Mineral silikat yang terkandung di dalam fosil kayu bukan lagi berbentuk kayu yang umumnya ditemui, melainkan lebih mirip seperti bebatuan alam. Fosil ini umumnya juga ditemui di daerah pedalaman hutan, gua, dan dasar sungai di daerah Banten dan Sumatera. Ketika diangkat dari kedalaman 3-5 meter di bawah permukaan tanah, bentuknya mirip bongkahan kayu besar, menyerupai batu berwarna coklat kehitaman.
Ada juga yang bentuknya masih utuh seperti bagian badan batang pohon. Bagi perajin seperti Robby, bentuk luar bongkahan fosil kayu ini layaknya sebuah cangkang. Sementara itu, bagian dalamnyalah yang bisa diolah menjadi barang pajangan bernilai estetika tinggi. Robby menyebutnya "batu akik es". "Ini tuh masih tertutup kulit. Kulitnya kita buka dan yang diambil bagian dalamnya. Sekarang ini yang paling dicari itu jenis akik es," kata Robby yang juga menerima permintaan pembeli, yang ingin menjadikan fosil kayu itu seperti apa.
Akik es ini berwarna putih kemerahmudaan dan padat. Sekalipun padat, bila disorot lampu senter, maka cahayanya akan menembus dinding-dinding akik es.

★ ★ ★ ★ ★

• _Tugas Latihan_
**1)** Menurut teks tentang fosil kayu, dari kedalaman berapa fosil itu diangkat di bawah permukaan tanah?
**2)** Salin bagian teks tentang fosil kayu mulai dari "Mineral silikat yang" sampai dengan "berwarna coklat kehitaman.".

• _Materi Tersedia_
★ ★ ★ ★ ★

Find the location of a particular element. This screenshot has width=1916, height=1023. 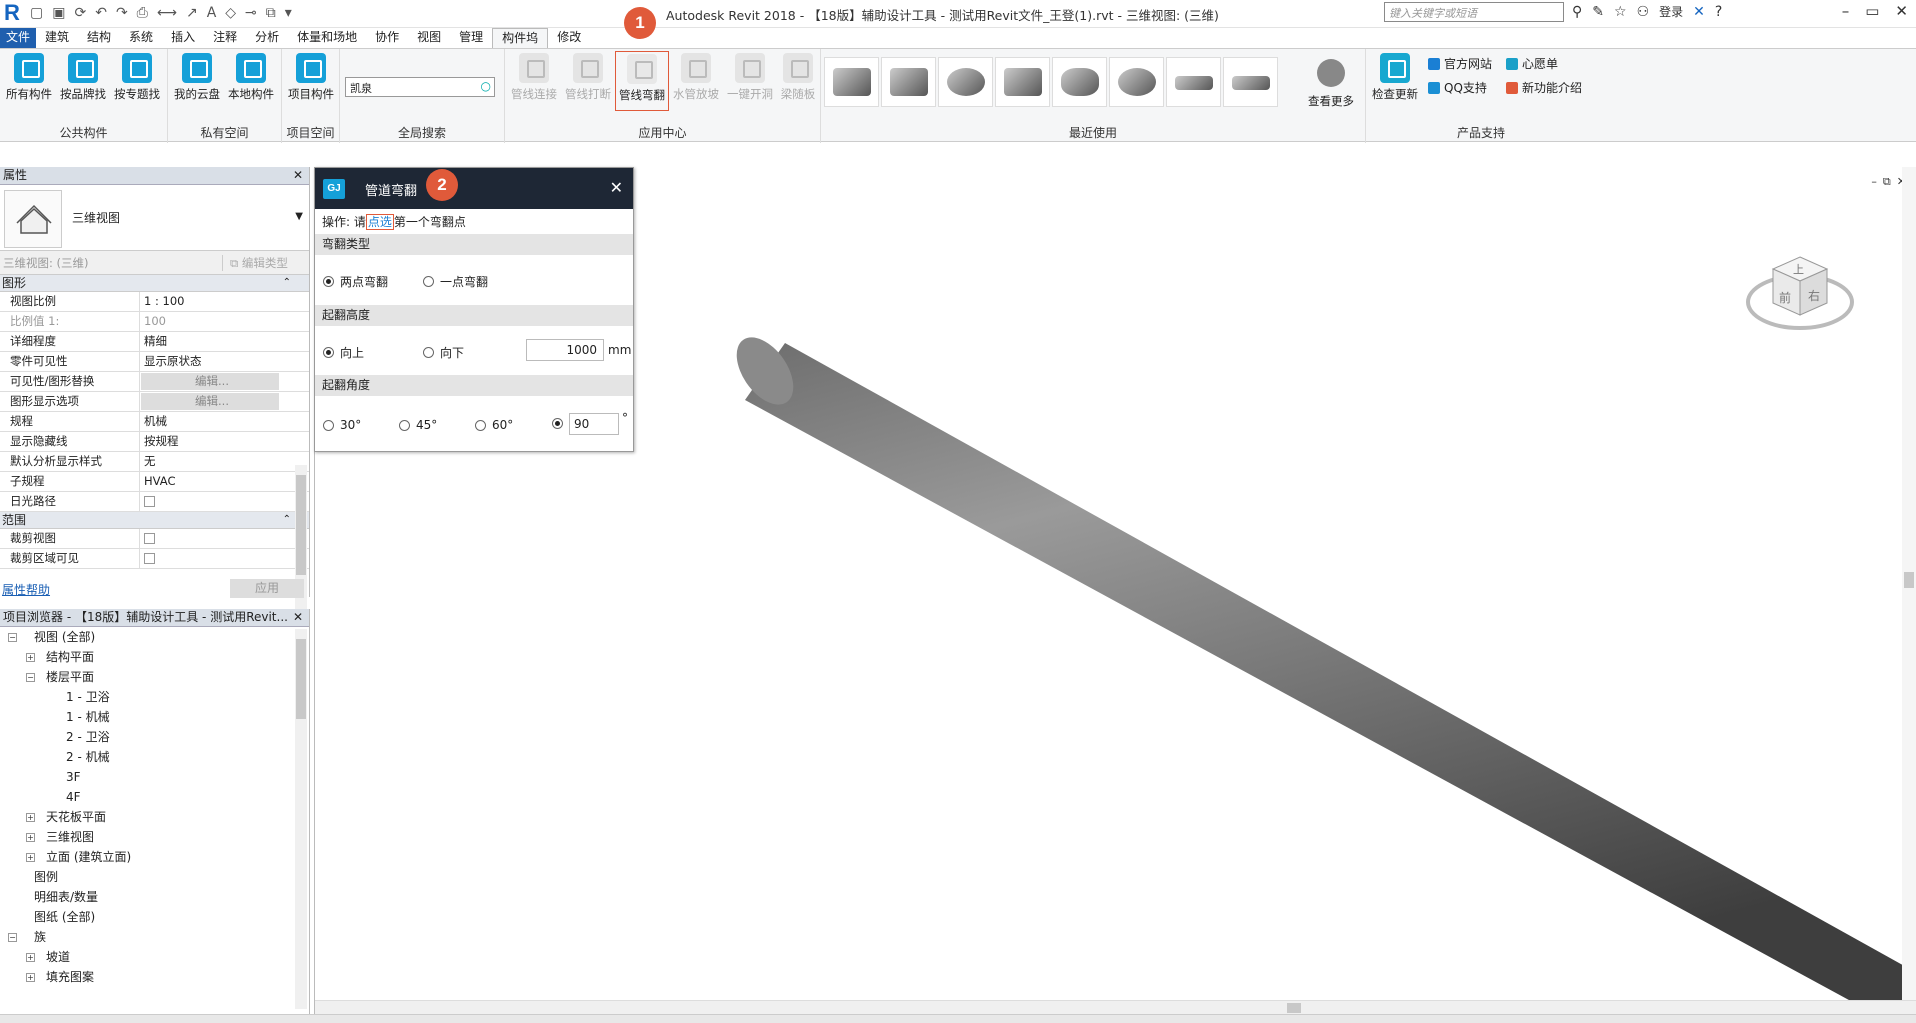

★ ★ ★ ★ ★

• _Kunci Jawaban_
**1)** Dari kedalaman 3-5 meter di bawah permukaan tanah.

**2)**
Mineral silikat yang terkandung di dalam fosil kayu bukan lagi berbentuk kayu yang umumnya ditemui, melainkan lebih mirip seperti bebatuan alam. Fosil ini umumnya juga ditemui di daerah pedalaman hutan, gua, dan dasar sungai di daerah Banten dan Sumatera. Ketika diangkat dari kedalaman 3-5 meter di bawah permukaan tanah, bentuknya mirip bongkahan kayu besar, menyerupai batu berwarna coklat kehitaman.